**Task set:**
1. In the migration notes for version 4.0.0, what should training data for a retrained NER model avoid?
2. Pick up the version 4.0.0 migration notes below at the point where they stop, and write the next part.

**Given passage:**

◇ ◇ ◇ ◇ ◇

Migration
Table of contents
4.0.0
Dependency parsing for English, French, German, and Spanish now uses UD 2.0 dependencies
The neural models for English, French, German, and Spanish have been retrained with UD 2.0 dependencies, this will change several labels for the dependency parses. Info about UD 2.0 can be found here.
Tokenization has been upgraded to UD 2.0 for English, French, German, and Spanish.
Annotators, models, and rules for English, French, German, and Spanish now work with UD 2.0 tokenization by default. This includes models for tagging, parsing, named entity recognition (with an important exception), and KBP relation extraction. For example, the English tokenizer now splits most hyphenated tokens, does not normalize parentheses (e.g. turn (
into -LRB-
), and does not normalize quotation marks.
A specialized tokenization that is mostly the UD 2.0 version is used for named entity recognition (see below).
Custom models trained with version 3.9.2 or earlier may suffer performance issues since they expect a different tokenization standard. It is advised to retrain models with tokenization that follows the UD 2.0 standard. If retraining an NER model, note that the training data should not split tokens on hyphen.
The tokenization process for these languages has been designed to maximize F1 on dev/test sets from the CoNLL 2018 shared task, similar to Stanza.
Examples of UD 2.0 tokenization for these languages can be found here.

◇ ◇ ◇ ◇ ◇

**Entries:**

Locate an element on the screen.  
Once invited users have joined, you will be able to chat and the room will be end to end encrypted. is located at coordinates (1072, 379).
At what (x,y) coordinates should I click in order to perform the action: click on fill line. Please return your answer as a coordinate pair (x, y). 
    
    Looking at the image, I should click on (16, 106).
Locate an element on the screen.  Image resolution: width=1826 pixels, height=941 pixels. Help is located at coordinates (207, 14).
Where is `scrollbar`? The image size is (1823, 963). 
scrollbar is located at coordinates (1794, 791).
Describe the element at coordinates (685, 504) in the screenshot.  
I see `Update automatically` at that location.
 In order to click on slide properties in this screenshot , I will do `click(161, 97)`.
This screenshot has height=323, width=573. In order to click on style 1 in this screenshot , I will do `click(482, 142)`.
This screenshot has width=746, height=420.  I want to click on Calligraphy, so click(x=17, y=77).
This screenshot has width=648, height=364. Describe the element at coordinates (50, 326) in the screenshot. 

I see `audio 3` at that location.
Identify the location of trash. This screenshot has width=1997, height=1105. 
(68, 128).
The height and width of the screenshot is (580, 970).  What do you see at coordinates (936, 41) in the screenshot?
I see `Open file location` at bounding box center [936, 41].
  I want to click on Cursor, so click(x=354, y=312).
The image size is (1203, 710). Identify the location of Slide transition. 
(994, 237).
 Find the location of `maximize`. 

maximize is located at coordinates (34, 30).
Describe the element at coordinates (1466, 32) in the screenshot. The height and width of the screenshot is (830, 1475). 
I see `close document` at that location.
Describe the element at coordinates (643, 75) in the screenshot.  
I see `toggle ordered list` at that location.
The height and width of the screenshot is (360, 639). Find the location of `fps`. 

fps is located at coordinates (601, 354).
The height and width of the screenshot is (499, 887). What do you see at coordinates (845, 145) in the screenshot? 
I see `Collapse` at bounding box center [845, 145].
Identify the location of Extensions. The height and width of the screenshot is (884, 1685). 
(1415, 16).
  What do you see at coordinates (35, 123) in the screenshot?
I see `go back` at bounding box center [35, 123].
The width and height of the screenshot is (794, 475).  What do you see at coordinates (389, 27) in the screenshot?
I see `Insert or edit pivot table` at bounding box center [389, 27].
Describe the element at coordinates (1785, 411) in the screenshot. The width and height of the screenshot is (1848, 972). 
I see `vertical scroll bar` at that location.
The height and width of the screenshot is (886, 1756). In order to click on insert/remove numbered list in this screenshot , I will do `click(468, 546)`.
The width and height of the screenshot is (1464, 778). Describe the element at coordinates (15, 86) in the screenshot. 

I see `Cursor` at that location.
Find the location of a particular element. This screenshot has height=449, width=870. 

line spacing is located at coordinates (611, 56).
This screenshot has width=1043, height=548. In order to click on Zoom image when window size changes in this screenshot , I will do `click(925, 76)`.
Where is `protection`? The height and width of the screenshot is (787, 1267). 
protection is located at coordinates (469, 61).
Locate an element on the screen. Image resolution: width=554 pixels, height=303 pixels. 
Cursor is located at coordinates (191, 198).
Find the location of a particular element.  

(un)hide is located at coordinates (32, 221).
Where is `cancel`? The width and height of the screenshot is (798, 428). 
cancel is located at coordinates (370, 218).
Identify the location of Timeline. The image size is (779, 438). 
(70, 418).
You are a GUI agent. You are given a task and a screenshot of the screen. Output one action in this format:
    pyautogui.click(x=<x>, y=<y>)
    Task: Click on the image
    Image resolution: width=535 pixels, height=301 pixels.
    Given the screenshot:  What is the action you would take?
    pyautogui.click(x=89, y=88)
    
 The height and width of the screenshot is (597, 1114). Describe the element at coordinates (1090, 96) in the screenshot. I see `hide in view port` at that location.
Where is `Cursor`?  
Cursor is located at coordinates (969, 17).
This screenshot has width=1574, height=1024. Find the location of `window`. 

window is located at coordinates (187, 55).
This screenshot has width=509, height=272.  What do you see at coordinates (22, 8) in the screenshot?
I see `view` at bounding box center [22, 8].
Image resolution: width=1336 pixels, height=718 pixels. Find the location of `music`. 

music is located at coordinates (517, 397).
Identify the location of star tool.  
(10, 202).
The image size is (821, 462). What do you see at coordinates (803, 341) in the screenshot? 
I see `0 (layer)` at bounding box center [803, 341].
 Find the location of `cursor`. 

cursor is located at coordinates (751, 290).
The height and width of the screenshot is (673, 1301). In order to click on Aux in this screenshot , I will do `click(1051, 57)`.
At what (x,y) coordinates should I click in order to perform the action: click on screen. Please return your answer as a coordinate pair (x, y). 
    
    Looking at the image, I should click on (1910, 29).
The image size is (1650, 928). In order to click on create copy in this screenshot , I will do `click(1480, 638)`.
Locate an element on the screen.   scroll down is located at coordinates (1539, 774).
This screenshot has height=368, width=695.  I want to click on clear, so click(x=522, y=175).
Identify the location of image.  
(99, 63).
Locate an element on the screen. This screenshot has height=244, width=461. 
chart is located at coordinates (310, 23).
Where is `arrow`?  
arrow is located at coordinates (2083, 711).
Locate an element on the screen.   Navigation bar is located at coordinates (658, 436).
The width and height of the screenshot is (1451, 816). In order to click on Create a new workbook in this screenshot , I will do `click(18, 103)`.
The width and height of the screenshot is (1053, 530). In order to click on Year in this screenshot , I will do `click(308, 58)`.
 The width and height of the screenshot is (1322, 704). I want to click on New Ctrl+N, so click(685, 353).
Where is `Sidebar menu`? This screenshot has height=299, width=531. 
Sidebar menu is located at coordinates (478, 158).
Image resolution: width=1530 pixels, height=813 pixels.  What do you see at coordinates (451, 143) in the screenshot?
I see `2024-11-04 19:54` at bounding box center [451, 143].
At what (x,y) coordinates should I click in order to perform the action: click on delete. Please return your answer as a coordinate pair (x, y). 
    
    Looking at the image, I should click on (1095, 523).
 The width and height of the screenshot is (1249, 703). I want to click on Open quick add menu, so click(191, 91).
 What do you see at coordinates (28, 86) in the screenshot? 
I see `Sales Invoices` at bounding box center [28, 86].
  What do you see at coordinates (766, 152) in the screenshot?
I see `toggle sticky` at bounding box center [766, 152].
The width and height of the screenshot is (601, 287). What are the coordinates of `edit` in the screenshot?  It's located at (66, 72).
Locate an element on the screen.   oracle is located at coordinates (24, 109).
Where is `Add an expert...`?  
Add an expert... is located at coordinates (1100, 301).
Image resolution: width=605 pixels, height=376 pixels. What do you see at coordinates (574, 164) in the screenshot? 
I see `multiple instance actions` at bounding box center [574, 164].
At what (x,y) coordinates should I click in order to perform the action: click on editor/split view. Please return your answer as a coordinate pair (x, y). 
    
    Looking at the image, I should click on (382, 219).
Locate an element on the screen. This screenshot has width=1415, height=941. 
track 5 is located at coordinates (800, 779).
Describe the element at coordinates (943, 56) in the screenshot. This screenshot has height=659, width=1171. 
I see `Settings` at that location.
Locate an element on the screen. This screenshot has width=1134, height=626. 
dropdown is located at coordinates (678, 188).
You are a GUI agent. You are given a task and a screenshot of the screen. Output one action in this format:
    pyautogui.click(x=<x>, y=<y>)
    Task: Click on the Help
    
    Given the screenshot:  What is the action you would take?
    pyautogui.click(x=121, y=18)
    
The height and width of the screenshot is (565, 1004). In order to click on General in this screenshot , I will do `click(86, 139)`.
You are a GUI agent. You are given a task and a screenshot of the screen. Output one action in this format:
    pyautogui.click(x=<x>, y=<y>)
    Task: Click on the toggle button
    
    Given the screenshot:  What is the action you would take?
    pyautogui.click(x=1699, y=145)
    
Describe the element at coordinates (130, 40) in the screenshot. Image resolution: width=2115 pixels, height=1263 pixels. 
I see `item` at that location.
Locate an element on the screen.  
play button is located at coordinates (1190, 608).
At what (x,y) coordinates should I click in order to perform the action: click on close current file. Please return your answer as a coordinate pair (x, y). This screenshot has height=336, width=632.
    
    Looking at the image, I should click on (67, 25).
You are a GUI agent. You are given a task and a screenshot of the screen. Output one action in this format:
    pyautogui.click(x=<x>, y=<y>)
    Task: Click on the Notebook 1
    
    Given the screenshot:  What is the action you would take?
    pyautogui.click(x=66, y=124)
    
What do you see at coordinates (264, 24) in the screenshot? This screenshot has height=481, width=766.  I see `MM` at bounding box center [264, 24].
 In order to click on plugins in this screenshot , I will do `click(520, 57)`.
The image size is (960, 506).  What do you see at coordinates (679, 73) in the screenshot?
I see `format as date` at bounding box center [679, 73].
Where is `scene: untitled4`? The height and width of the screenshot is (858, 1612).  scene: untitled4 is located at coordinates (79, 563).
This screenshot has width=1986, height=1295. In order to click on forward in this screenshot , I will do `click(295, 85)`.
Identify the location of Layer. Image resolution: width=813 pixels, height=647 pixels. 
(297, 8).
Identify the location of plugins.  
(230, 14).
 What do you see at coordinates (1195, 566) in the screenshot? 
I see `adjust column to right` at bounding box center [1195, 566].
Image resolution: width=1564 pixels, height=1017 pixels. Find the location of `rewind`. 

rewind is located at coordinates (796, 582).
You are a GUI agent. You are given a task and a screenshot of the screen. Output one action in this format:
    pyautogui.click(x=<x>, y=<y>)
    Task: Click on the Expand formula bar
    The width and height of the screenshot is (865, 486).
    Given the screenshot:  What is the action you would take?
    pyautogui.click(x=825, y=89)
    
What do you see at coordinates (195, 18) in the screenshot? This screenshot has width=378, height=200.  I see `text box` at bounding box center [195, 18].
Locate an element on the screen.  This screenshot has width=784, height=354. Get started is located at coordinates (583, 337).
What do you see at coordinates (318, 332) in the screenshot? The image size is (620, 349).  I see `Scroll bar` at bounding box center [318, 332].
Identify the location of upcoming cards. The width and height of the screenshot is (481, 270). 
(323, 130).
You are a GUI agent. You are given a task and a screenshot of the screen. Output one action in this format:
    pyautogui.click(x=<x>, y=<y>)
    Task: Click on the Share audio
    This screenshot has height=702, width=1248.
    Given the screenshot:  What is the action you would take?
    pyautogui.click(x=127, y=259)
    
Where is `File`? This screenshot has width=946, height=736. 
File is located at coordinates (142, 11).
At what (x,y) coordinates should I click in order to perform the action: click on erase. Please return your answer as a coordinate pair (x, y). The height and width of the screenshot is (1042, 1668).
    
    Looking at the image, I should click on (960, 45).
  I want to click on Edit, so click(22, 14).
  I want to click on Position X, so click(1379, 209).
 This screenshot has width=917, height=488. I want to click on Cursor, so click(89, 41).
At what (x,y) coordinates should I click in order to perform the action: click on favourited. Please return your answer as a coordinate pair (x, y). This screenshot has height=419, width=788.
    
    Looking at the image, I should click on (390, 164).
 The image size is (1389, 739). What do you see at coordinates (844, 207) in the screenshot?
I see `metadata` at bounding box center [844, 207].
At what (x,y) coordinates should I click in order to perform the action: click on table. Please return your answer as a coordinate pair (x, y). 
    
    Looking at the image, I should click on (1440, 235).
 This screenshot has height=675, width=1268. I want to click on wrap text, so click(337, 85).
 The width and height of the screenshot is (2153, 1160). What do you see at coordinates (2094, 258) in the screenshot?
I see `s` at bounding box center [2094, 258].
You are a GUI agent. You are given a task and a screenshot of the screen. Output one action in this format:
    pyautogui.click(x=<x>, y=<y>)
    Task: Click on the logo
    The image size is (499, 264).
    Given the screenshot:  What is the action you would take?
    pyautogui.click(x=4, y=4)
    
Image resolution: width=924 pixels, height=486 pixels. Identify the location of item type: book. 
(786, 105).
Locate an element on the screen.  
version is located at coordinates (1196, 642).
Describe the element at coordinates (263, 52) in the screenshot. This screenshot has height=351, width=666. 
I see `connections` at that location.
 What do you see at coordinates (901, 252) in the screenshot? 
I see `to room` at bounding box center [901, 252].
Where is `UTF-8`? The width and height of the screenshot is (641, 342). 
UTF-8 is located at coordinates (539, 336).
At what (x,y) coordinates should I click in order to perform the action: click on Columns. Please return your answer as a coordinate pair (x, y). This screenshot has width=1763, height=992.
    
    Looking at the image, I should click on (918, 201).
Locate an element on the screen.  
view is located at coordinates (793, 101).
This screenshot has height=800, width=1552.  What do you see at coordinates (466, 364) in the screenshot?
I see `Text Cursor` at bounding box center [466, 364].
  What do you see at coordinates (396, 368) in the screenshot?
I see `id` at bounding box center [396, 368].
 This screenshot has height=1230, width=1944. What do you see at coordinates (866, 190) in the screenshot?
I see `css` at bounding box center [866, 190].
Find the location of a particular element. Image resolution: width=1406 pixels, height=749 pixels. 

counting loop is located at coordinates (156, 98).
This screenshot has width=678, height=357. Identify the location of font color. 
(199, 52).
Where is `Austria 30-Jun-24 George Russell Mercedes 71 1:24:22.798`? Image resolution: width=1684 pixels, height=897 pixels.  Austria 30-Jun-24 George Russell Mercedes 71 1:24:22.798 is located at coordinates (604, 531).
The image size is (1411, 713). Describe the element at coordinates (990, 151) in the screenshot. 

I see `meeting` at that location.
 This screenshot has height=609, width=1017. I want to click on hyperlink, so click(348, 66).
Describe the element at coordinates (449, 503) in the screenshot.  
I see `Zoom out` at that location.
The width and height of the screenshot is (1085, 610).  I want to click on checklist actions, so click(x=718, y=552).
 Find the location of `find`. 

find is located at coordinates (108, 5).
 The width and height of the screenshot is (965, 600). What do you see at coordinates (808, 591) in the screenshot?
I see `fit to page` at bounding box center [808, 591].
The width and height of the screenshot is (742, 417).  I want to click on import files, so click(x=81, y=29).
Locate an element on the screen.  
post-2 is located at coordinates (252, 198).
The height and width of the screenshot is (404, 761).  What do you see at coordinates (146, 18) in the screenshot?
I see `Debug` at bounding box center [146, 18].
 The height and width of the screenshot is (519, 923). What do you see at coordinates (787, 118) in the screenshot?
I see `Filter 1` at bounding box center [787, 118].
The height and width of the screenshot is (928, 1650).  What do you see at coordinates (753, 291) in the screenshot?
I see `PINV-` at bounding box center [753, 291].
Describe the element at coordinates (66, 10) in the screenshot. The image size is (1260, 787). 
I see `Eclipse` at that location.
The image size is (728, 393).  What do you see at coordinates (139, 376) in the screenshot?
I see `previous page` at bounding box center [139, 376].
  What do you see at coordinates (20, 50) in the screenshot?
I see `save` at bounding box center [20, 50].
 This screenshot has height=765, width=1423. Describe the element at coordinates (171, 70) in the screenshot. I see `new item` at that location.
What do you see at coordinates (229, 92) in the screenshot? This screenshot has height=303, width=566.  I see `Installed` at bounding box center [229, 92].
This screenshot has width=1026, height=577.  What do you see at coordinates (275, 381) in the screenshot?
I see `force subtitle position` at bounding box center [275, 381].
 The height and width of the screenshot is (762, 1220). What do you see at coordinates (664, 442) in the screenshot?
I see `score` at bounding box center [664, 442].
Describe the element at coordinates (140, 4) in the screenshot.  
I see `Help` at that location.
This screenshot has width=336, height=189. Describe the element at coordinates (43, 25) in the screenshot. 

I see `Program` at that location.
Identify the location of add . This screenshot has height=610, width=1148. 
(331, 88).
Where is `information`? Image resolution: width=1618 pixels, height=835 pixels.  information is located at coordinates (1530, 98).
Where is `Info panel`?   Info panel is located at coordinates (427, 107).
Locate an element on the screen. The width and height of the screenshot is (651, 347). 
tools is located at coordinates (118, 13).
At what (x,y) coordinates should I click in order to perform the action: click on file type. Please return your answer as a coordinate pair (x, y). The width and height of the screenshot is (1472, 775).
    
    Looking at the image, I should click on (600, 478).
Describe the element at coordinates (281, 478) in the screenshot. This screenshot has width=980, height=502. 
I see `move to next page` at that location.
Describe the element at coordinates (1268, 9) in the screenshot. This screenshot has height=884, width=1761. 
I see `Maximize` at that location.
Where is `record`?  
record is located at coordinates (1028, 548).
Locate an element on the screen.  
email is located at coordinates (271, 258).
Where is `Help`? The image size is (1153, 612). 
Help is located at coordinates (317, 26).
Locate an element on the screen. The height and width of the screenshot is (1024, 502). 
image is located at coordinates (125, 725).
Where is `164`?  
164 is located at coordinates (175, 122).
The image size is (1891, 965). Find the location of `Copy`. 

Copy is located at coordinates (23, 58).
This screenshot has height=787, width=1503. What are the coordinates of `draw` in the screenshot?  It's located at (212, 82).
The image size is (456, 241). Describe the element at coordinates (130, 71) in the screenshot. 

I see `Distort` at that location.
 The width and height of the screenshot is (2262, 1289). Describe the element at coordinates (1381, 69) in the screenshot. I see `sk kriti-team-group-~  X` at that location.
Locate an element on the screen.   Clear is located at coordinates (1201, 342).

◇ ◇ ◇ ◇ ◇

**Answers for the tasks:**
1. It should not split tokens on hyphens.

2.
NER Specific Tokenization
A complication is that the UD 2.0 standard for English and German says to split tokens on hyphen, but this can lead to diminished performance. Consider the example of double barrel names such as Daniel Day-Lewis
or hyphenated place names such as Bergen-Enkheim
. It was found that splitting on hyphen dropped F1 score, so the hyphen splitting is mostly deactivated for named entity recognition. The only exceptions are the following key words: based, area, registered, headquartered, native, born, raised, backed, controlled, owned, resident, trained, educated
. So Chicago-based
WILL be split into Chicago
-
based
to allow for the token Chicago
to be recognized as a CITY
.
The NERAnnotator by default takes in UD 2.0 tokens, and then merges all tokens that were originally joined by a hyphen in the text (except for cases like Chicago-based). The model is run on the modified tokens list, and the labels are finally applied to the original UD 2.0 tokens. This behavior can be turned off by setting ner.useNERSpecificTokenization
to false
.
MWT annotator required for French, German, and Spanish
Related to the tokenization change, French, German, and Spanish now require the use of the MWTAnnotator which splits some tokens into multiple words with rules and statistical models. For instance the French token “des” is sometimes split into the words “de” and “les”.
Some multi-word token splitting for these languages used to occur in the tokenize
annotator, but now this annotator focuses on creating tokens, and the mwt
annotator is used to make token splitting decisions, sometimes via a dictionary and other times via a statistical model.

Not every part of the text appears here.